From: Reinette Chatre
Date: Tue Sep 12 2023 - 13:13:41 EST


Hi Tony,

On 9/12/2023 9:01 AM, Tony Luck wrote:
> On Mon, Sep 11, 2023 at 01:23:35PM -0700, Reinette Chatre wrote:
>> Hi Tony,
>>
>> On 8/29/2023 4:44 PM, Tony Luck wrote:
>>> The Sub-NUMA cluster feature on some Intel processors partitions
>>> the CPUs that share an L3 cache into two or more sets. This plays
>>> havoc with the Resource Director Technology (RDT) monitoring features.
>>> Prior to this patch Intel has advised that SNC and RDT are incompatible.
>>>
>>> Some of these CPU support an MSR that can partition the RMID
>>> counters in the same way. This allows for monitoring features
>>> to be used (with the caveat that memory accesses between different
>>> SNC NUMA nodes may still not be counted accuratlely.
>>
>> Same typo as in V4.
>
> Sorry. Will fix and re-post.
>
>>>
>>> Note that this patch series improves resctrl reporting considerably
>>> on systems with SNC enabled, but there will still be some anomalies
>>> for processes accessing memory from other sub-NUMA nodes.
>>
>> I have the same question as with V4 that was not answered in that email
>> thread nor in this new version.
>> https://lore.kernel.org/lkml/e350514e-76ed-14ea-3e74-c0852658182f@xxxxxxxxx/
>
> Non-SNC systems already have an issue when reporting memory bandwidth
> for a task that Linux may migrate the task to a CPU on a different node
> which means that logging for that task will also move to different files
> in the mon_data/mon_L3_*/ for the new node.

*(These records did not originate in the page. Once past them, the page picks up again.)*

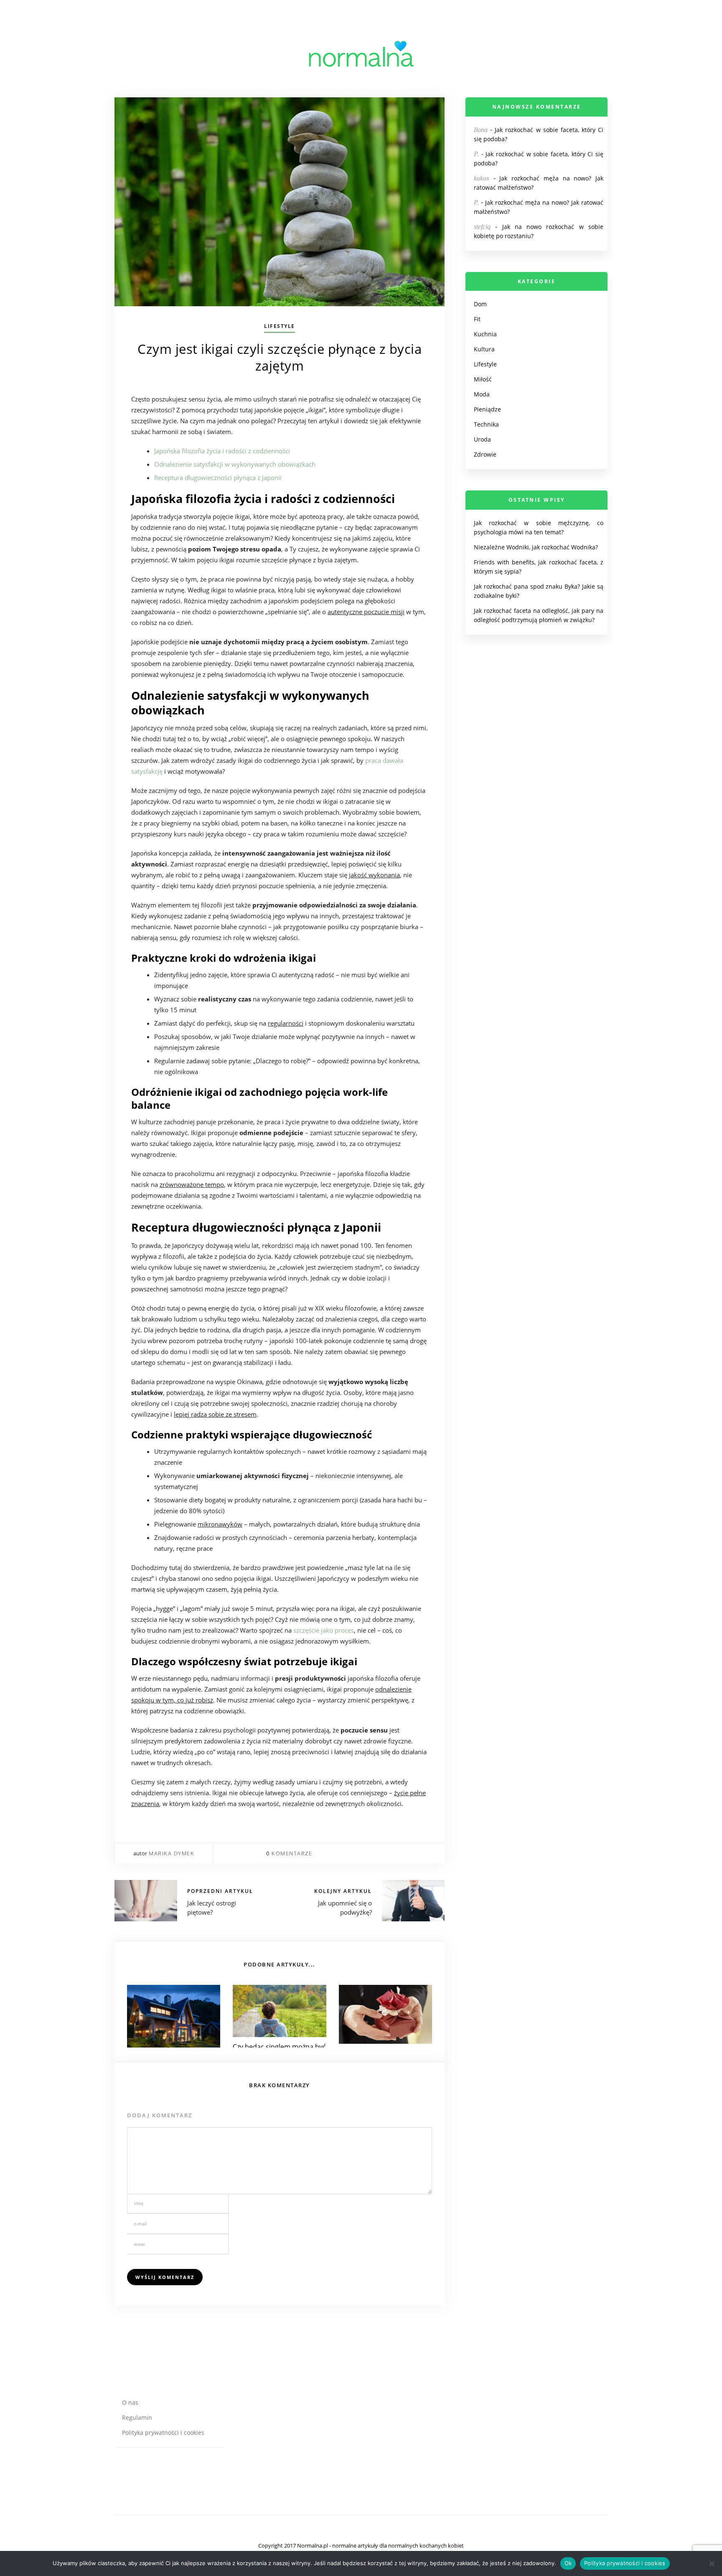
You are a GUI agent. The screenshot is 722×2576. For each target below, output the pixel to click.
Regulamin (137, 2417)
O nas (130, 2402)
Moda (482, 394)
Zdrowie (485, 454)
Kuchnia (485, 334)
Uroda (482, 439)
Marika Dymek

It is not obvious to me that this is an issue. From what I understand
the data remains accurate.

How does this map to the earlier "may still not be counted
accurately"?

>
> With SNC enabled, migration between NUMA nodes on the same socket may happen
> much more frequently because:
> 1) The CPUs on the other NUMA nodes in the socket are in the same Linux
> L3 cache domain. So Linux regard the migration as "cheap".
> 2) The ACPI SLIT table on SNC enabled systems may also report the
> latency for remote access to another NUMA node on the same socket
> as significantly lower than the latency for cross-socket access. On
> my test system the SLIT distance for same socket nodes is 0xC,
> compared to 0x15 for cross-socket distance. This will also lead
> to Linux being more likely to migrate a task to a CPU on another
> SNC NUMA node in the same socket.
>
> To avoid migration issues, users may use sched_setaffinity(2) to bind
> tasks to the subset of CPUs that share an SNC NUMA node.
>
> I can write this up in a new cover letter.
>
>> I stop my review of this series here.
>
> Reinette
>
> Should I repost the whole series as v6 with the new cover letter. The
> only change to the patches so far is to the selftest reported by
> Shaopeng Tan[1].
>

Is this an assurance that the cover letter in no way reflects how
feedback was addressed in the rest of this series?